The Committee on Drugs and Contrast Media of the American College of Radiology (ACR) has issued a statement that recommends considerations for imaging facilities operating during this time of iodinated contrast media shortage. The committee recommends that facilities attempt to utilize alternative studies to answer the clinical question such as non-contrast CT, MR with or without gadolinium-based contrast media, ultrasound with or without ultrasound contrast agents, nuclear medicine, or PET/CT, when feasible. 

As facilities look for alternatives to CT contrast studies, they need to be mindful of Medicare's rules which require that, in a non-hospital setting, only the patient's treating physician can order diagnostic tests. The ordering test rule does offer the "test design" exception that allows radiologists to design a test by modifying the use or non-use of contrast media, but only in the circumstance when the order did not specify the use of contrast. The ordering test rule states generally that when interpreting physicians believe alternative tests are necessary, they must contact the ordering physician to obtain a revised order. 

The ACR committee also recommends that facilities look for “generic” versions of contrast agent and, if possible, source contrast from other vendors.

The most discussed recommendation from the the committee states that if the facility has current access to higher volume single-use vials, it should contact its institutional pharmacy to determine if it is possible to repackage those vials in smaller aliquots to reduce waste at the institution level.

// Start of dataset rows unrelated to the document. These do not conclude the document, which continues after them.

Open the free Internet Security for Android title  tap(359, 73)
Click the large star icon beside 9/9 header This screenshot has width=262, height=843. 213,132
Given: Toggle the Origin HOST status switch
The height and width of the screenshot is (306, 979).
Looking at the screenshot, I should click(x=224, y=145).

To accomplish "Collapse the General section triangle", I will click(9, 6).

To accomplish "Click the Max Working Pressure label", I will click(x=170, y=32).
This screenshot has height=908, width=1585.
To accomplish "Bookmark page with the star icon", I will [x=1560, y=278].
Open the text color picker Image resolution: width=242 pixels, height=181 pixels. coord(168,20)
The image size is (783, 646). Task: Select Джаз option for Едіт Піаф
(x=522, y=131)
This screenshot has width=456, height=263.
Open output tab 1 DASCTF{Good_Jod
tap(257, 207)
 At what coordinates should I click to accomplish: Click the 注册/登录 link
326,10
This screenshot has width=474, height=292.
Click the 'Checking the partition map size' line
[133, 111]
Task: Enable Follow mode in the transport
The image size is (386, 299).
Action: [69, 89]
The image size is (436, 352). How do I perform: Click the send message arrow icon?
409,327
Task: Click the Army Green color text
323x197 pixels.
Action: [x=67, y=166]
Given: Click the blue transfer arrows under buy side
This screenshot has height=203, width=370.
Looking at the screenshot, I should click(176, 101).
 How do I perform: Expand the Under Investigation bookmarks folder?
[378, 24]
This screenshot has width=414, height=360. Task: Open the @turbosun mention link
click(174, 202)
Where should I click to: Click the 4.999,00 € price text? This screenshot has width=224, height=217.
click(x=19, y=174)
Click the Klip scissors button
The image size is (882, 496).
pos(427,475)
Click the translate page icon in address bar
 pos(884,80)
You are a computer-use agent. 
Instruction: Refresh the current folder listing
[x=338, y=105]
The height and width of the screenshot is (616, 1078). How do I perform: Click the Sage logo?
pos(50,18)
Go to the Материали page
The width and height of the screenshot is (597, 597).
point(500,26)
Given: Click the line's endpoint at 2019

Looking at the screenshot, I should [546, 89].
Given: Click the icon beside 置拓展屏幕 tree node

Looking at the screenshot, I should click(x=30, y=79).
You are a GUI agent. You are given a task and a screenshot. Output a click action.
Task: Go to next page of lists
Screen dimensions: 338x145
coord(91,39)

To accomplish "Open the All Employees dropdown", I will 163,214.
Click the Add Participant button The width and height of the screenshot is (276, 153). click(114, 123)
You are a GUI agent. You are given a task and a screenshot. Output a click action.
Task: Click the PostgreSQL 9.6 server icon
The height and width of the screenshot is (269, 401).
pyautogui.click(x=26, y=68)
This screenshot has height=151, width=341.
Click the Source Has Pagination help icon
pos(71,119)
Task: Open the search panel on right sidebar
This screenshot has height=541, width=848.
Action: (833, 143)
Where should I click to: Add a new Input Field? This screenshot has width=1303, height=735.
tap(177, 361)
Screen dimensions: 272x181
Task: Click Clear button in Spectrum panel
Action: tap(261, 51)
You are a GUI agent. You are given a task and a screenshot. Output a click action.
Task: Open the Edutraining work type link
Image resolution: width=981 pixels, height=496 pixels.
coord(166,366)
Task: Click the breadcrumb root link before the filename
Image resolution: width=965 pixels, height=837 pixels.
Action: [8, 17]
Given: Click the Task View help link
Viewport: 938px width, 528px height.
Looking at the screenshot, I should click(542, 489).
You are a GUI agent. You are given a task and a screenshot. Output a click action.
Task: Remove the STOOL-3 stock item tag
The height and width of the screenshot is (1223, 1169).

For example, It is not uncommon for as much as 25% of contrast contained in a single dose container to be discarded. If the residual contrast is preserved and not discarded during the shortage period, while steps are taken to safeguard against contamination of the residual contrast, the facility would have another previously untapped source of contrast media.

To date, the US Food & Drug Administration has provided no guidance on the contrast shortage or its willingness to allow facilities to use, rather than discard, residual contrast from single dose containers. 

The ACR notes that this is a rapidly evolving situation, and they advise that its guidance may be revised as circumstances continue to change.